As premieres mundiais ou, em português, “estreias absolutas” anunciadas pelo Teatro Nacional de São Carlos nos seus primeiros 50 anos têm um padrão: nem sempre aconteceram.
A conclusão é de David Cranmer, que desvenda neste artigo (2001) a relatividade da expressão “estreia absoluta”. O investigador em Ciências Musicais da NOVA FCSH analisou as óperas anunciadas como premieres mundiais em cartaz nos primeiros 50 anos do Teatro Nacional de São Carlos (1793-1843), antes das primeiras produções de Verdi, e encontrou referências a trabalhos que nunca existiram e a “novas” produções atribuídas incorretamente a determinados compositores. Curiosamente, Cranmer não encontrou menções a números especialmente compostos para algumas produções, esses, sim, verdadeiras estreias absolutas.

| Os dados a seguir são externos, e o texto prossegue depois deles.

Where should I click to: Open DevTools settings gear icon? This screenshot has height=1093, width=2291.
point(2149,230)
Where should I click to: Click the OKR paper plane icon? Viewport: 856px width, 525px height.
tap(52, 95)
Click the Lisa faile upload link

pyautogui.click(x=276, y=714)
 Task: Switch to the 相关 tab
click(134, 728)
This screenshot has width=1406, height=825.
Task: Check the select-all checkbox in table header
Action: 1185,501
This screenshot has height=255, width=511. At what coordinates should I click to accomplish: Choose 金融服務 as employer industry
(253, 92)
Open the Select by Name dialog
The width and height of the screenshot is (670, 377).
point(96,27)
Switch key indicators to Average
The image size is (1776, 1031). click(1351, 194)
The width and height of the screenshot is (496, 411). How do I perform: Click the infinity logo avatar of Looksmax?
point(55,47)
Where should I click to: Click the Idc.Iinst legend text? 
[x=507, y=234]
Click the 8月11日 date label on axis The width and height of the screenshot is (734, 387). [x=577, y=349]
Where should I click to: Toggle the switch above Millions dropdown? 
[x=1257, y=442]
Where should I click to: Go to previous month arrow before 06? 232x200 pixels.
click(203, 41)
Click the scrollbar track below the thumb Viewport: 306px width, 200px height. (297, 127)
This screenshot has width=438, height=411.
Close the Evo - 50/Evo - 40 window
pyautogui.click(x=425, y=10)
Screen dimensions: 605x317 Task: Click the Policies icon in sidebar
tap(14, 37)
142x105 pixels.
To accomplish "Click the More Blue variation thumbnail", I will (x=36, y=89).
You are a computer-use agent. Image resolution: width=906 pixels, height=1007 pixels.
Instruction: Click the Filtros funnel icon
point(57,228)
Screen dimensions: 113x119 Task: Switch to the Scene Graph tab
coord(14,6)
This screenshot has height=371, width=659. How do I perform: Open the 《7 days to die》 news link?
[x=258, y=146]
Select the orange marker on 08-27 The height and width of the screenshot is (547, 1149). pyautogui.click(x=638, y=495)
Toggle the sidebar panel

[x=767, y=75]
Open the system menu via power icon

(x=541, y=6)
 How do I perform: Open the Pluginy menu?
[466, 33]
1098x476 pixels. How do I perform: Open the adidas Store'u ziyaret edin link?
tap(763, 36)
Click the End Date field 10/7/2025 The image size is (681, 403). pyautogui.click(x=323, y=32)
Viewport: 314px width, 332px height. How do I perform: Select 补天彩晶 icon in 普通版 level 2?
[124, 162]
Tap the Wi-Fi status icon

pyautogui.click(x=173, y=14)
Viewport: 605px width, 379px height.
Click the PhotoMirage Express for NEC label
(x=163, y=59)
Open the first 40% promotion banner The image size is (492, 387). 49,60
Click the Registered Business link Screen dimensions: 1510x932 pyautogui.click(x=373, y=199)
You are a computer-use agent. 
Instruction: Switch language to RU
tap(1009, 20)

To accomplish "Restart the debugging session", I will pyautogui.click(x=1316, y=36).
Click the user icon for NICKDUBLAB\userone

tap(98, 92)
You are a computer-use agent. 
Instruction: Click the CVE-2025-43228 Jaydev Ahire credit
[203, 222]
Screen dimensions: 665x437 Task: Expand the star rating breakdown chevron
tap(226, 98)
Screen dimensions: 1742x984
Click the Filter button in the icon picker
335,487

O primeiro maestro de São Carlos, António Leal Moreira, é um dos compositores a quem foram atribuídas erradamente estas estreias. La serva riconoscente (1798) tem apenas uma ária original, Os voluntários do Tejo (1793) não tem música pelo que não é considerada uma ópera e Raollo (1793) parece nunca ter existido. Um trio da sua autoria, incluído na produção Il disertor francese (1796) de Giuseppe Gazzaniga, mas incorretamente mencionado no libretto (texto da ópera), levou a outro erro: a ópera acabaria por lhe ser falsamente atribuída em Turim, em 1800, e em Milão, no mesmo ano.
Marcos Portugal e António José do Rego são outros compositores que protagonizam situações semelhantes, desvenda David Cranmer. O investigador adianta que as inúmeras imprecisões dos librettos relativas à originalidade das produções acabam por colocar em causa a veracidade de muitos dados dessa época.